Figure 7.

The delivery of micelles to Caco-2 cells cultured in ITS medium induces the export of apoB from the ER and the completion of its traffic. (A) Immunolocalization of apoB (red channel), SI (blue channel) and PDI (green channel), at 3 μm and 6 μm below the apical plane and in an XZ representation of Caco-2 cells cultured in ITS medium before (ITS control) and after 30 and 60 min of incubation with micelles. Dotted lines delimit the brush-border domain and the basal level of Caco-2 cells in the XZ representation. Bars, 10 μm. (B) Pulse-chase experiments of apoB in Caco-2 cells cultured with ITS-containing medium in the basal compartment in the presence or absence of apical micelles supply.

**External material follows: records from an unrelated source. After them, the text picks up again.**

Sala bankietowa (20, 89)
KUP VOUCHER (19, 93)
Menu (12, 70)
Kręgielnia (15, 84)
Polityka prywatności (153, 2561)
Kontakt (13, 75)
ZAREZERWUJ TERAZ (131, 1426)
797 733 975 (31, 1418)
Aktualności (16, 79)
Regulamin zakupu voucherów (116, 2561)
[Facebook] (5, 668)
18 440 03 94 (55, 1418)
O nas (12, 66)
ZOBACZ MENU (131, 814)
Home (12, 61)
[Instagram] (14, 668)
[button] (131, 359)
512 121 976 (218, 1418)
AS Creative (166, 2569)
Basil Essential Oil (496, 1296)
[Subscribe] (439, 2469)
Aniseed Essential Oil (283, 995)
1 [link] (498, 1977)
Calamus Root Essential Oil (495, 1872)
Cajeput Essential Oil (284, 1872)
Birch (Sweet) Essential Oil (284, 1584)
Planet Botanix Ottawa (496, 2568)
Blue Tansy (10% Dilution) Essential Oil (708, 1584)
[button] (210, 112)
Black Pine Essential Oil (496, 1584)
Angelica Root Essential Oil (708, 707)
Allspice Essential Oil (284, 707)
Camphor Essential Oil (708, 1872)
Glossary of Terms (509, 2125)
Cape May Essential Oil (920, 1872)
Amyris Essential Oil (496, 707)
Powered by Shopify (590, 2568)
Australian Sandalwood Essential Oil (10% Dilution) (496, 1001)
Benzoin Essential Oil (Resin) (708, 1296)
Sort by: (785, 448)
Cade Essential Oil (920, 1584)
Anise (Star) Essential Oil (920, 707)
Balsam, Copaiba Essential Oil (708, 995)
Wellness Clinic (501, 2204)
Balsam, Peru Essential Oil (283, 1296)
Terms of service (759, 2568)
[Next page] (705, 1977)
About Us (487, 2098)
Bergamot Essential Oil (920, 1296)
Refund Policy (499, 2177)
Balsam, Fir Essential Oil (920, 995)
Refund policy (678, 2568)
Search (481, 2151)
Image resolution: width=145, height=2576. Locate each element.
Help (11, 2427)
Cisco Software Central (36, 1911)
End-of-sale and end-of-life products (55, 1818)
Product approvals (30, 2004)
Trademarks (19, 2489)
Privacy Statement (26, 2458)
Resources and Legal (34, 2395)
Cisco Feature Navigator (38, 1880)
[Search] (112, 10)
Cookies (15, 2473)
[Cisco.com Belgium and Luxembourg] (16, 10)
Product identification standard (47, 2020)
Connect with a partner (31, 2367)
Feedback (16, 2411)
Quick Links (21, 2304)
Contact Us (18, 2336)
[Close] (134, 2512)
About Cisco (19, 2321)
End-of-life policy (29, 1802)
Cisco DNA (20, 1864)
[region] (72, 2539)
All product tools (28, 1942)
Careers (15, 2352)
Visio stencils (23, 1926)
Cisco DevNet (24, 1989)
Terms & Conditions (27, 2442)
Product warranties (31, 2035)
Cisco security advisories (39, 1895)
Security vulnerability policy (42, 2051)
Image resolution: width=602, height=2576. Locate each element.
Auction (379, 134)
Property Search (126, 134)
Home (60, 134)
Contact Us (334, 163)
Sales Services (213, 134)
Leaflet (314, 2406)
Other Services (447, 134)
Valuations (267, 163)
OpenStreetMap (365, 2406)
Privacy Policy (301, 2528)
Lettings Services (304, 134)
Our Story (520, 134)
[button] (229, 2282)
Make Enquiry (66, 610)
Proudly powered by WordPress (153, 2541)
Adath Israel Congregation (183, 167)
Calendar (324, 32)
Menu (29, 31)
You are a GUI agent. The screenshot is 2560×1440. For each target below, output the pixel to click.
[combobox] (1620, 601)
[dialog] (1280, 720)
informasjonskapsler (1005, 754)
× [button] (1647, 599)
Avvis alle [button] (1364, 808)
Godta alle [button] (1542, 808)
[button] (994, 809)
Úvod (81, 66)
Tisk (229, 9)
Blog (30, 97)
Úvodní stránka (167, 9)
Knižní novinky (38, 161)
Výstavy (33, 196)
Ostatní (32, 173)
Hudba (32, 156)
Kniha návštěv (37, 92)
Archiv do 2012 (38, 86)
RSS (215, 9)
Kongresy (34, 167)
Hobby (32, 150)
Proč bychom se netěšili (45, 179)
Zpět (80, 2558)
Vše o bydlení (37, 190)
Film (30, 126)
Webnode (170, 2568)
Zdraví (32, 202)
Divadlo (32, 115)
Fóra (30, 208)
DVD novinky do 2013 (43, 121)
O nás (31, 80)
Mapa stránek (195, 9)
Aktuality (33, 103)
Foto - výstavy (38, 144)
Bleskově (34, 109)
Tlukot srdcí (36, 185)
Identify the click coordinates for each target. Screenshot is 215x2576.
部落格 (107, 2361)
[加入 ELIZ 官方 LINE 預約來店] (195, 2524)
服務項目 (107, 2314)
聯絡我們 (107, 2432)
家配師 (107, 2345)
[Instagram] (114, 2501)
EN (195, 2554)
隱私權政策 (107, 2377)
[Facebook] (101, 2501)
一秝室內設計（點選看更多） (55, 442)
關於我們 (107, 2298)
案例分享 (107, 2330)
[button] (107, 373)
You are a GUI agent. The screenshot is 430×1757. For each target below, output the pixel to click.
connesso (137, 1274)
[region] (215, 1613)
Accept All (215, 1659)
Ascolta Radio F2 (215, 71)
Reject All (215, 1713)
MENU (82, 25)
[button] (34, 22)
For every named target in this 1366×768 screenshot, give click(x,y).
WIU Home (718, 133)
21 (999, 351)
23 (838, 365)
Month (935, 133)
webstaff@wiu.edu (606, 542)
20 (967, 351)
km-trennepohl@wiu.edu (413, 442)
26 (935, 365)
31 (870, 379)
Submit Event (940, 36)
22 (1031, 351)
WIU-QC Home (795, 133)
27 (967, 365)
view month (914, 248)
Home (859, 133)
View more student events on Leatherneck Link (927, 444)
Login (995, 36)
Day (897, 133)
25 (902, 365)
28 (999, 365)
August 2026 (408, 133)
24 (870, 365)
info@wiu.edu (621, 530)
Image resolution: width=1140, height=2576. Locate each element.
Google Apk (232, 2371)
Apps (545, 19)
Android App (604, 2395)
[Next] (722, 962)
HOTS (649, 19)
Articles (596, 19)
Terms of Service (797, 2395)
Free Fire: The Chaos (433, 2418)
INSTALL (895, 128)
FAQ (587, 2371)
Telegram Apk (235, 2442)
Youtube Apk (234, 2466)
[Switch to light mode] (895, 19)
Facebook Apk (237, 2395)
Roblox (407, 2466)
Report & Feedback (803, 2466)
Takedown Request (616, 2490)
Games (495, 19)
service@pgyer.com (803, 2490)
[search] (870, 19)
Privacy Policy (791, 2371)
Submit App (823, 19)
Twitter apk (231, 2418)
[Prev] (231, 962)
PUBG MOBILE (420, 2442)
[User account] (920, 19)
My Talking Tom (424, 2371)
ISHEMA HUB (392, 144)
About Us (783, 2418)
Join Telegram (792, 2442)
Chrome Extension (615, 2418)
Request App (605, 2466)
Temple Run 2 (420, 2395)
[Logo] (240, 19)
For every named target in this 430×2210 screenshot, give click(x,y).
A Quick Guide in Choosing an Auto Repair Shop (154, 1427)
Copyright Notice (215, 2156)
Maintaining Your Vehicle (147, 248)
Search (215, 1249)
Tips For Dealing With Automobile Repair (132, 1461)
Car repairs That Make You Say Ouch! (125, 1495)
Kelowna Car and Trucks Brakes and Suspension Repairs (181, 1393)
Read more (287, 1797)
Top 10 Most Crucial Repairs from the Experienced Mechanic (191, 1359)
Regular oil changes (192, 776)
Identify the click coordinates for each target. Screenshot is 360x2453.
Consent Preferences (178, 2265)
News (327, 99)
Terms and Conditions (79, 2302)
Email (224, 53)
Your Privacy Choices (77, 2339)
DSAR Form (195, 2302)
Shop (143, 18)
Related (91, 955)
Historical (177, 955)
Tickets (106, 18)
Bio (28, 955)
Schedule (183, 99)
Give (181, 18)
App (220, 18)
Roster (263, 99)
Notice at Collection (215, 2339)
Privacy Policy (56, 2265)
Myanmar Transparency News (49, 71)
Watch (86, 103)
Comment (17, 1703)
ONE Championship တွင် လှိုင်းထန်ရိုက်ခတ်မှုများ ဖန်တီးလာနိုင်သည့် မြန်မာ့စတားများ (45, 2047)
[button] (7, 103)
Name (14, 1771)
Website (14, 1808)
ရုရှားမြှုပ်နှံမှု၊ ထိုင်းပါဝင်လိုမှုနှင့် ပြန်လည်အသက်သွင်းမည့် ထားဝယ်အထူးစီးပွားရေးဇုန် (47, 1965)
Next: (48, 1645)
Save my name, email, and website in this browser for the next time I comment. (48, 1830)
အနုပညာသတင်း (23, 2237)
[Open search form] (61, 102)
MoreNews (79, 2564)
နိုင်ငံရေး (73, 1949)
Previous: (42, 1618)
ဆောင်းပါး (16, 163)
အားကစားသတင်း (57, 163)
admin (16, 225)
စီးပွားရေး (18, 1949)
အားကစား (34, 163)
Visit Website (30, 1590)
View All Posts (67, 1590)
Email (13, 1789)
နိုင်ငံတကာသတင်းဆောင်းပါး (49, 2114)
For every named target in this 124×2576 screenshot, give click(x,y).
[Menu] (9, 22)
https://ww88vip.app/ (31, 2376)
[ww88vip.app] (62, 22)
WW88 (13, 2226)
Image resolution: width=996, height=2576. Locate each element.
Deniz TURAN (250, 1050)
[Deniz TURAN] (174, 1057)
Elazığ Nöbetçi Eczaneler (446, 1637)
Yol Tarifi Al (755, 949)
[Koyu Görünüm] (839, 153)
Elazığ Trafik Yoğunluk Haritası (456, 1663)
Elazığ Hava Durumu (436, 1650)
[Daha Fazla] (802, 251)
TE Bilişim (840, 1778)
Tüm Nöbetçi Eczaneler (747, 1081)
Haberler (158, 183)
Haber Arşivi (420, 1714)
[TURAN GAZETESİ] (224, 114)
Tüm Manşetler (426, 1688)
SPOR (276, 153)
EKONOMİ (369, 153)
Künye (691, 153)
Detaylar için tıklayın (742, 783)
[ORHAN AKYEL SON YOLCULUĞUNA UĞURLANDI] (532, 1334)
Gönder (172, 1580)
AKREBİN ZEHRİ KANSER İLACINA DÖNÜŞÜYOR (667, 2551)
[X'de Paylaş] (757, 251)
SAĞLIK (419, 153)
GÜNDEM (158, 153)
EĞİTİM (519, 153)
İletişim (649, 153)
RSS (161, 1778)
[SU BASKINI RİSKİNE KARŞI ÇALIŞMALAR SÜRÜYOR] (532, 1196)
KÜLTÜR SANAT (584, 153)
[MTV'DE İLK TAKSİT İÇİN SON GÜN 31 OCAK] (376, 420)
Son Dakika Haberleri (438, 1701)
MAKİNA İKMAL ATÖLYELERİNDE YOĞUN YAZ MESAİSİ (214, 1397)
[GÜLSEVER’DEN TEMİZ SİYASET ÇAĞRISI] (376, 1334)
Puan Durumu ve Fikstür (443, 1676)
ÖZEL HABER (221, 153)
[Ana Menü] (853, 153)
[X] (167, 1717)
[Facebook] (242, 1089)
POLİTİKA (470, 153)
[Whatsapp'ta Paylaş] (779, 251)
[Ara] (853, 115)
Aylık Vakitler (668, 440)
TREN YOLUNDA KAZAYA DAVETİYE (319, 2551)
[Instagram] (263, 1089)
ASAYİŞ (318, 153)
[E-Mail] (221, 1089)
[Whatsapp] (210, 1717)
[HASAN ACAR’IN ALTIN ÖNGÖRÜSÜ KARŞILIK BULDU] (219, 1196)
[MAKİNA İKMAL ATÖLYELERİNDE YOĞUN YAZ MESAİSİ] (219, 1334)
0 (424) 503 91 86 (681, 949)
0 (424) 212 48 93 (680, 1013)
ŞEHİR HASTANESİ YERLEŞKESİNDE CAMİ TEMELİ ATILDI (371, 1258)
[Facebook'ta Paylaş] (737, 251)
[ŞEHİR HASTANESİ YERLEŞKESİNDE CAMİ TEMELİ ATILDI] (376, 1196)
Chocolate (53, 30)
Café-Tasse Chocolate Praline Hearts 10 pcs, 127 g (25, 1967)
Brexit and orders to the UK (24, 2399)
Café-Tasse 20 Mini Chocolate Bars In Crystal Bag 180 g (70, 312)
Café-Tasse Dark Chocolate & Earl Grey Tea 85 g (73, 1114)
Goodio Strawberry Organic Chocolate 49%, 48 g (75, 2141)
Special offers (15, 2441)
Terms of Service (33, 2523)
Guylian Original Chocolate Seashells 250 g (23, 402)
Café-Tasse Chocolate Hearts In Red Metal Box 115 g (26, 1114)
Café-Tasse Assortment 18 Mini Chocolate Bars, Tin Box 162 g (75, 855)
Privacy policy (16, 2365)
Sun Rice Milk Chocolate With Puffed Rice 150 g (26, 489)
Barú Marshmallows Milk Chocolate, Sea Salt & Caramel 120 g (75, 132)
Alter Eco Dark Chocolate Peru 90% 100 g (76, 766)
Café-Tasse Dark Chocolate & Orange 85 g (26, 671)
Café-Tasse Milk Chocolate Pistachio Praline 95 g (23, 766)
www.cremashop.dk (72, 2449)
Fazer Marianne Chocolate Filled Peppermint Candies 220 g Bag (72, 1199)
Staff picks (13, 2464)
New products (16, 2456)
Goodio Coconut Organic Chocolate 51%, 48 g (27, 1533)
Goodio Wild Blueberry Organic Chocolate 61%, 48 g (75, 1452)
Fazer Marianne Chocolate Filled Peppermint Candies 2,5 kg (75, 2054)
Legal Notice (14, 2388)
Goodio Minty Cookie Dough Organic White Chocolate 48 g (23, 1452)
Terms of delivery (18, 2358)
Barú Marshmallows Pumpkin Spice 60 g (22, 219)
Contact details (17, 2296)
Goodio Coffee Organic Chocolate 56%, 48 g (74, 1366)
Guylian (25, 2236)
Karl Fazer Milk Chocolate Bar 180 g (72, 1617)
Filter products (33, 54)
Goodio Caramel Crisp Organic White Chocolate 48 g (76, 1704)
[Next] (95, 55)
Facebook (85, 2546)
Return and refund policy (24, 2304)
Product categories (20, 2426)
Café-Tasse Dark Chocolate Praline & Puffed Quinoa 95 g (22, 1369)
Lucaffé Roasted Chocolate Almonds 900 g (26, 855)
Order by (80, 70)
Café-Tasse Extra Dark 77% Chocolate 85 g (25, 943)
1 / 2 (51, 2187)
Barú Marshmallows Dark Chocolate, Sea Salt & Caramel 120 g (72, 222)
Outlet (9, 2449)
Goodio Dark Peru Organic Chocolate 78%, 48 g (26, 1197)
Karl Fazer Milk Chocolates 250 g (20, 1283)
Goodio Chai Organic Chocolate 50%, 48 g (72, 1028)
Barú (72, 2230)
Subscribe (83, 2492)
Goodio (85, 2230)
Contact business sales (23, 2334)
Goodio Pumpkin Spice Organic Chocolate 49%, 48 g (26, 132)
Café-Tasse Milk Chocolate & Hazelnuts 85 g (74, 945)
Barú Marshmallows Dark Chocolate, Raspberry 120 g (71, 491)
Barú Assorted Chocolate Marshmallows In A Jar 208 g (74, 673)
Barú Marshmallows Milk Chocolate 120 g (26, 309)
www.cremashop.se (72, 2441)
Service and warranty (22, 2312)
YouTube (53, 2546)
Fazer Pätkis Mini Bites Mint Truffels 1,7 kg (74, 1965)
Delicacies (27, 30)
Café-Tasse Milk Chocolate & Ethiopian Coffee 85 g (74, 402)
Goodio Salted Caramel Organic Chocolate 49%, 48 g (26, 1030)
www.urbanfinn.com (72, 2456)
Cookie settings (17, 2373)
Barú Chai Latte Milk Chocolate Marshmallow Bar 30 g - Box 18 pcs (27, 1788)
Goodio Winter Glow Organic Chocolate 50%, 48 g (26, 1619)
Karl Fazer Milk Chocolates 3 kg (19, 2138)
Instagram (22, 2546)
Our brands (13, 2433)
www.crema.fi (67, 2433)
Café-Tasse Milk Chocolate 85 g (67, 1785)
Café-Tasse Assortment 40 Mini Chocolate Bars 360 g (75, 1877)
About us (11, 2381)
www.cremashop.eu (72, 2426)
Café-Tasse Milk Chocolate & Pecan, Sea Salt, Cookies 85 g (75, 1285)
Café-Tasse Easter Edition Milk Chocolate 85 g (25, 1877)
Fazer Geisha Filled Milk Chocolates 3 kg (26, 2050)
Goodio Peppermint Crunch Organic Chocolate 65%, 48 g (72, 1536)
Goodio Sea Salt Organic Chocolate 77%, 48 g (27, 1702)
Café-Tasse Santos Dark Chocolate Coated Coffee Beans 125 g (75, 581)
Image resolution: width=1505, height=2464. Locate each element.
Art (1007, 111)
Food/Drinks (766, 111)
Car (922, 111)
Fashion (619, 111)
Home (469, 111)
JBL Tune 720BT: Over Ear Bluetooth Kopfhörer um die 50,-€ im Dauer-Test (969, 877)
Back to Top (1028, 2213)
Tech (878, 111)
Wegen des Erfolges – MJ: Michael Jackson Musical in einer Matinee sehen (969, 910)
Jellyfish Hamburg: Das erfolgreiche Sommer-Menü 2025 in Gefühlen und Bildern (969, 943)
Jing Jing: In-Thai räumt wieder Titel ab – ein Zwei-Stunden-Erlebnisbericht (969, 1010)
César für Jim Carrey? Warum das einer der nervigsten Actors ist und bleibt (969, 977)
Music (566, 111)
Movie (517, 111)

After 1 h labeling with [³⁵S]Met/Cys (0) and at 1 and 3 h of chase, apoB was immunoprecipitated from cell extracts (200 μg of proteins for each condition) and media (250 μl in each condition), electrophoresed, analyzed by fluorography, and counted. Results, from four independent determinations, are expressed as the percentage of labeled apoB recovered in cells and media compared with the 100% amount of labeled apoB at t = 0 of chase, i.e., 16,500 ± 900 and 18,000 ± 1,700 cpm/mg proteins in the presence or the absence of apical micelles supply, respectively.